## BRANO:
Lettera di san Paolo apostolo ai Colossesi 1, 24-29
Paolo sta vivendo, ormai anziano, un tempo di inattività poiché è in carcere. Da qui scrive quattro lettere dette "della prigionia" (ai Filippesi, agli Efesini, ai Colossesi e a Filemone). Esse rappresentano un bilancio ed una scoperta, nello stesso tempo, per sé e per gli altri. Ripensando alla sua vita che ha offerto con gioia al Signore Gesù, Paolo sa che ha continuato a condividere con Lui la sua fatica e la sofferenza di una trasformazione e di una attesa che è "tribolazione" prima che avvenga la conclusione della storia. Questa fatica, che si accompagna a quella di Gesù, porta gioia anche perché è il suo contributo al crescere della Chiesa e alla fede dei credenti a cui scrive, sentendosi affezionato a loro. Ora sta valutando i tanti passi, le peripezie e le scelte, il ministero come risposta alla missione affidatagli per un mondo che si è svelato. Paolo sa di avere particolarmente contribuito a scoprire e a vivere, con gli altri, il grande segreto di Dio che si è manifestato passo passo ("il mistero nascosto") e che ha coinvolto tutta l'umanità, ebrei e pagani.

## BREVE ESERCIZIO 1:
Rispondi a queste domande sul brano dedicato a Paolo e alle lettere della prigionia:
(a) Dove si trova Paolo quando scrive?
(b) Quante sono le lettere dette "della prigionia" e a chi sono indirizzate?
(c) Chi ha coinvolto il grande segreto di Dio?
## BREVE ESERCIZIO 2:
Per favore, riprendi il brano su Paolo e le lettere della prigionia e proseguilo a partire dalla sua ultima frase.
Le voci che seguono provengono da un'altra fonte.

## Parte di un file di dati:
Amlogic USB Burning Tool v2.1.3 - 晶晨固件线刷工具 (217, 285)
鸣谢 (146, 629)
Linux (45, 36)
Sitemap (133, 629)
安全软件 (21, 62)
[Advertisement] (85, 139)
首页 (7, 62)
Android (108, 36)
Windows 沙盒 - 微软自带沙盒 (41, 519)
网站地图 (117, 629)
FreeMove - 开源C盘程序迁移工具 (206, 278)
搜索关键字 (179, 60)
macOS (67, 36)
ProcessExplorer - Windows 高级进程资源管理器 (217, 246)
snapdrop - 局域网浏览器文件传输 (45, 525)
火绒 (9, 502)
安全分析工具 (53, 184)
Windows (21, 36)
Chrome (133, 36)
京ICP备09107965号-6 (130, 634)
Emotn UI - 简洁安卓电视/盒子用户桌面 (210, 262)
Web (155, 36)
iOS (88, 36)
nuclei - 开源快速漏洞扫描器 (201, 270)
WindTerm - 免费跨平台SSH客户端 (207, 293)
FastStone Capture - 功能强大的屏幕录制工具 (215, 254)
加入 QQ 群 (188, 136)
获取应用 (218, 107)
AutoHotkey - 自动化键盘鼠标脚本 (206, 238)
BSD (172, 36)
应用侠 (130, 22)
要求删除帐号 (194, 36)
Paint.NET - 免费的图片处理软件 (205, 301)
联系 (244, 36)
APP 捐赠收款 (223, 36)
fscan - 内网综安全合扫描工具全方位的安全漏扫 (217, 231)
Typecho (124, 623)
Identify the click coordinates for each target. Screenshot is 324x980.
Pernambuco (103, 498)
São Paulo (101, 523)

## RISPOSTA 1:
(a) In carcere.
(b) Quattro: ai Filippesi, agli Efesini, ai Colossesi e a Filemone.
(c) Tutta l'umanità, ebrei e pagani.

## RISPOSTA 2:
Attraverso lui Cristo ha continuato a sviluppare la sua opera e quindi vede con gioia fiorire la Chiesa: luogo di salvezza di un unico popolo e di un unico corpo. Paolo si sente testimone e collaboratore di quel mistero, che si è svelato e che lui ha sperimentato, per cui tutto il mondo ritorna ad essere unito in Gesù. E questa è la sua gioia, pur nella fatica. Ma sa che ogni uomo deve collaborare nella salvezza, senza preclusione e illusioni a buon mercato, poiché ogni uomo è chiamato ad essere "perfetto in Cristo". La fatica e la lotta dell'apostolo per arrivare all'unità, svelata da Dio, sono possibili perché ciascuno vive la forza che Dio stesso ha dato e dà: e sarà sorretto nella sua generosità, continuando a vedere maturare i frutti.
Lo spirito da vivere nella Chiesa è, perciò, uno spirito di condivisione, di preghiera, di coraggio per un mondo che cresce, anche se spesso riscontriamo povertà e limiti in noi, prima di tutto, e poi nella Chiesa stessa.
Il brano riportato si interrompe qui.